男だと思っていた時には、その否定的な尋ね方が気に入らなかっただろうが、女の子だと判った今は、一生懸命虚勢を張っているか弱さを感じ取ってしまう。自分の単純さに苦笑が漏れた。
殆ど会話の無い食事を終えると、哲平と彗は学校へ向かう為に家を出た。窓から何気なくその姿を見ていると、扉から出てくる彗を満面の笑顔で迎える真樹が見えた。二人は並んで歩き出す。彗の表情は見えなかったが、その背中は嫌がっているようには見えない。自分に対する態度との違いに、翔平は大きく息をついた。

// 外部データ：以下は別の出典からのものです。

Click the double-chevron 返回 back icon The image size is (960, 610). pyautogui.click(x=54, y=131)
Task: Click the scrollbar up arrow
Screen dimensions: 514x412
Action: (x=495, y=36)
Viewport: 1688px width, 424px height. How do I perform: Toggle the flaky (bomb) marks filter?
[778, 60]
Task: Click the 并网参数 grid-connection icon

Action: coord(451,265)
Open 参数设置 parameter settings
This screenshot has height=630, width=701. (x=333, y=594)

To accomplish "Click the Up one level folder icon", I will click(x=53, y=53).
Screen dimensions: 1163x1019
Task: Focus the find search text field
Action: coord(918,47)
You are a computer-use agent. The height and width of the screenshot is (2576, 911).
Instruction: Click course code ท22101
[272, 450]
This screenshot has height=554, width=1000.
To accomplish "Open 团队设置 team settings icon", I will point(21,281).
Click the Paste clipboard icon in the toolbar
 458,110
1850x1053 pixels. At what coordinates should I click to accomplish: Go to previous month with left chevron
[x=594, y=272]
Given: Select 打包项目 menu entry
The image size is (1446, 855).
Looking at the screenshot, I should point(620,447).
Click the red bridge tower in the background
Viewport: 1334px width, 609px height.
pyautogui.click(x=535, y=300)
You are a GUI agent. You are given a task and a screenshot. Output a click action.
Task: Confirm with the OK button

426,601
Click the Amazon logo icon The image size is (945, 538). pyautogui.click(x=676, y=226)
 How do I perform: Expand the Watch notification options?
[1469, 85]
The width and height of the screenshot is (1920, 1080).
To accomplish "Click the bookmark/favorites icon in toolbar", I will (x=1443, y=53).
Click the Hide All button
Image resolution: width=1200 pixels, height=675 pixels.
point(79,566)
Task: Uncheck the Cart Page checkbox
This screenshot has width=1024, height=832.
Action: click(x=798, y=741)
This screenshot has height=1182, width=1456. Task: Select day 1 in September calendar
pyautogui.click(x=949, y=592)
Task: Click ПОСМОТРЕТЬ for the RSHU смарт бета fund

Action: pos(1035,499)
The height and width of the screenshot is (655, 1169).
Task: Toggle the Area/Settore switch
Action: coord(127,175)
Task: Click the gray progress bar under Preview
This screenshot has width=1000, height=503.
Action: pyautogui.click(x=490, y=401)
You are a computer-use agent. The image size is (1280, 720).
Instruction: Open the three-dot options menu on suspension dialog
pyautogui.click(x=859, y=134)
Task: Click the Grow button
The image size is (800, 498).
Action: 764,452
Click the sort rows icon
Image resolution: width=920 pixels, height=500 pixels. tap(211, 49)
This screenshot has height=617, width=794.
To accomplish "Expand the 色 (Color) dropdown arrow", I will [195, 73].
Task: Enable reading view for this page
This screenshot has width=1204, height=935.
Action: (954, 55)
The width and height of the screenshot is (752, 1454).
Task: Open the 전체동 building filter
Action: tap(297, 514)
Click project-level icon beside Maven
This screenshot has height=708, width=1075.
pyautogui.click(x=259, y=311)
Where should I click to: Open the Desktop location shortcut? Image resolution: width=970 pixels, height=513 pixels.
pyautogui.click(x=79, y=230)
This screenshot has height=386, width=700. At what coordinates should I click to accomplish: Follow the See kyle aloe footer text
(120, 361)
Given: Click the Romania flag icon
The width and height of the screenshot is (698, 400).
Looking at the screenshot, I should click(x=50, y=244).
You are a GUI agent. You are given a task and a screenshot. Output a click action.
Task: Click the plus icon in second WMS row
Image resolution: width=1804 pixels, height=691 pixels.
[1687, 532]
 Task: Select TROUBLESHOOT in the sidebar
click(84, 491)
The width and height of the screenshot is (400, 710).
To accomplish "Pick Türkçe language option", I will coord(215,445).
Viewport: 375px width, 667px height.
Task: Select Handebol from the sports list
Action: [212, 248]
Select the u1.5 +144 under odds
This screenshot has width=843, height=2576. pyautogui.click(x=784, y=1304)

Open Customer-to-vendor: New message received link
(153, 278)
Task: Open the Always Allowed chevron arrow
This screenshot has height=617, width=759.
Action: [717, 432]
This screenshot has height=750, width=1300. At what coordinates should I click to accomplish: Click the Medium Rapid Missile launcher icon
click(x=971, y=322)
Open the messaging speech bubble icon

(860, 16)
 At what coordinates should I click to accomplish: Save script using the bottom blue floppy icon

食器を片付けて、掃除機をかけ始める。ふと、ある気配を背後に感じて、人差し指と中指で挟んだ名刺大の紙をかざした。
「待て!俺だ!」
予想通りの声に翔平が振り向くと、案の定、仕事上のパートナーである笹原 駿一が立っていた。
「お前には関係ないから来るなって言っただろう?」
「だが、ちょっと面白そう……いや、気になったもんでな。」
「人ん家の問題なんざ、別に面白くもクソもないだろうが。」
「いやいや。大事なパートナーが心配で心配で。」
「嘘をつくな!嘘を!」
他人の家であっても全く遠慮を知らない駿一は、翔平の不満をものともせず、ソファに座り込んだ。翔平の怒りを受け流せるようでなくては、パートナーは務まらない。というか、一緒に仕事をするようになってから、翔平の怒りの半分は、駿一自身に原因があったりする。
「で?」
「で?とは何だ?」
「何の問題があるんだ?」
翔平はため息をついた。首を突っ込むな、と言われて大人しく聞くような相手なら、最初から家まで乗り込んで来たりはしない。諦めて、彗にまつわる事情を説明した。勿論、この問題に手出しをしないようにクギを刺して。ついでに勿論、自分が彗を男だと勘違いしていたことも隠して。
「じゃあ、俺も今日から当分、ここに住もうかなぁ。」
全て聞き終わった駿一の第一声を聞いて、翔平は唖然とした。
「手出しをするなって言った筈だ!」
「手出しはしないよ?夏休みの宿題に、水沢家観察日記をつけるだけさ!」
「何、馬鹿なことを抜かしてやがる!」
翔平は怒鳴ったが、駿一は何処吹く風だ。
「何も心配はいらない。大船に乗ったつもりでいたまえ。」
「何をする気だ?!」
「さあ?」
面倒が増えて、大船どころか丸太に掴まって漂流している気分の翔平だ。深々とため息をついた。
夕方。学校から帰宅した彗を待っていたのは、翔平と、未知の人物だった。
「君が彗ちゃんだね?!俺は駿一。駿って呼んでくれれば良いよ。」
ふざけた口調の男に、彗はただ微かに頭を下げた。
「翔平が家に帰るって言うから、俺もくっついて来たんだ。暫くお世話になるね。」
彗は微かに目を瞠ったが、何も言わなかった。